Page
▬▬▬▬▬▬▬▬▬▬
Amedments will go before Senate

University markets in North Carolina are one step closer to being available to students, employees, alumni and local communities.

Amendments to the Umstead Act passed Tuesday in the N.C. House by a vote of 113-6 and are now in the Senate Commerce Committee.

But the Senate will take no further action on the bill until budget issues are finalized.

The 1929 Umstead Act prohibits UNC-system schools from competing with businesses in the private sector.

The bill would allow universities to sell or rent goods otherwise unavailable in communities that would further the universities’ missions of teaching, service and research.

Mark Fleming, vice president for government relations with the UNC system, said the bill could put system schools at an economic advantage compared to other states.

“We think it will be very positive,” he said. “We believe that our campuses provide the economic engine for the states.”

But some of the bill’s opponents have questioned the bill’s true intentions and wonder if the wording of the bill could allow for too much marketing freedom for universities.

“It’s just sort of a corporatization of the university,” said Cam Hill, Chapel Hill Town Council member. “Everything they’re doing these days is all about money.”

The council has joined with the Chapel Hill-Carrboro Chamber of Commerce, as well as the Chapel Hill Downtown Economic Development Corporation and the recently dissolved Chapel Hill Downtown Commission, in opposing the bill.

Those who oppose the bill said one of their main concerns is the section that would allow universities to provide campus-related services or merchandise to alumni.
▬▬▬▬▬▬▬▬▬▬
Collected material
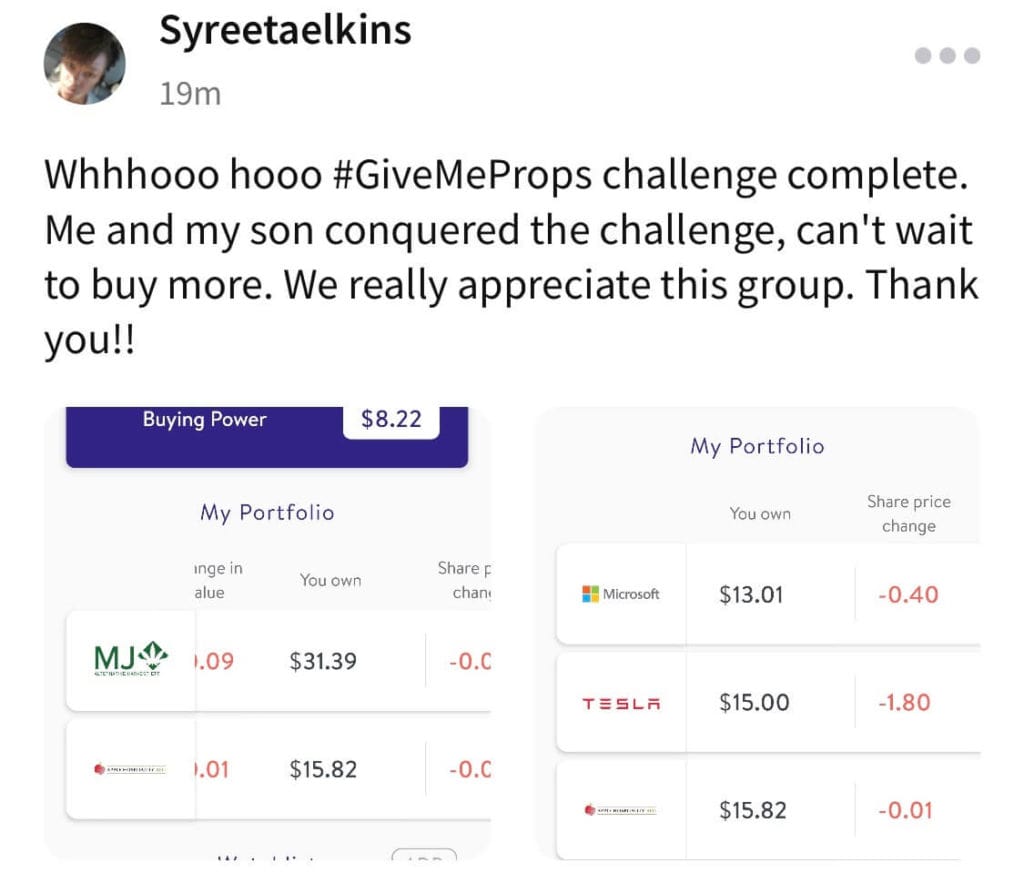Open the #GiveMeProps hashtag
The image size is (1024, 873).
coord(462,175)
▬▬▬▬▬▬▬▬▬▬
Problem to work on
Reproduce verbatim the passage of the Umstead Act article starting with "The bill would" and going on through "freedom for universities.".

Result for this task
The bill would allow universities to sell or rent goods otherwise unavailable in communities that would further the universities’ missions of teaching, service and research.

Mark Fleming, vice president for government relations with the UNC system, said the bill could put system schools at an economic advantage compared to other states.

“We think it will be very positive,” he said. “We believe that our campuses provide the economic engine for the states.”

But some of the bill’s opponents have questioned the bill’s true intentions and wonder if the wording of the bill could allow for too much marketing freedom for universities.